Environmental Risks to Infrastructure Innovation funding call

Decision–makers are increasingly faced with the challenge of making our infrastructure resilient and mitigating the effects of extreme weather events and climate change. There is a wealth of data, knowledge and expertise in the UK research base that could address this challenge, but this valuable resource is often difficult to access and requires translating to be more readily used.

NERC is investing £5m into an Innovation Programme driven by the needs of business and decision makers. For more information on the programme please see the Environmental Risks to Infrastructure Innovation Programme page.

NERC is launching an innovation call in this area by inviting expressions of interest (EoI) for short–term feasibility studies and longer–term translational projects. Successful applicants at EoI stage will be asked to submit a full proposal.

Expression of interest form (Word, 46KB)

NERC has a budget of up to £1m to fund proposals on the following themes:

  • Identifying, understanding and quantifying environmental risks to the infrastructure system.
  • Likelihood, effect and impact of multi–hazard combinations on the infrastructure system.
  • Dealing with uncertainty in design, operational and investment decisions.

NERC would particularly welcome projects examining the infrastructure system (the physical, built environment and its key systems: transport; utilities; environmental management; communications) and impacts of the following hazards in the context of the three themes identified above (this list is not meant to be exclusive or exhaustive).

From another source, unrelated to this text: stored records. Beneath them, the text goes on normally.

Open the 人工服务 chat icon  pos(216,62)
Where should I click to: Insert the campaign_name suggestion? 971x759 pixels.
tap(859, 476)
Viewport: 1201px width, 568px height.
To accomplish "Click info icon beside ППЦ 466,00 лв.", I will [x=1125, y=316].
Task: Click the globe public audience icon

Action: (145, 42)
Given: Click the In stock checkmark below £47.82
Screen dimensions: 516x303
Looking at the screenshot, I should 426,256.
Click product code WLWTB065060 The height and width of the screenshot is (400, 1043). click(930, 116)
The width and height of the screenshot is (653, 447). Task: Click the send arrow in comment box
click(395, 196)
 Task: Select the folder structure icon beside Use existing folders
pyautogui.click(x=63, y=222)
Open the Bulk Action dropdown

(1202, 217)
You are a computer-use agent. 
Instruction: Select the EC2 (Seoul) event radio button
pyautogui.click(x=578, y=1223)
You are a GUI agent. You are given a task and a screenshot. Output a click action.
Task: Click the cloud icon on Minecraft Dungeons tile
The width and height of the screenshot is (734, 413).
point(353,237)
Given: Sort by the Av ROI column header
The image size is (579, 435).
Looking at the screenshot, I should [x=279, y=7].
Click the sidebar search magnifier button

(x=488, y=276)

  • erosion: coastal, river and surface scour
  • stability: slope stability, voiding, landslips, subsidence, effects of groundwater
  • extreme sea level rise: increased frequency, scale, likelihood and impact
  • lightning: increased frequency or intensity of electrical storms
  • solar heat: extreme temperature, drought, wild fire
  • wind and gale: increased frequency or intensity and speed
  • flooding: coastal, fluvial, pluvial and groundwater
  • urban heat island effects
  • snow, sleet and blizzard: increased frequency or intensity
  • volcanic ash: increased frequency of threat
  • earthquakes and sub–sea landslips
  • air quality
  • materials durability
  • extreme droughts: impacts of water scarcity and outage/ resource degradation
  • solar storms/flares and space objects.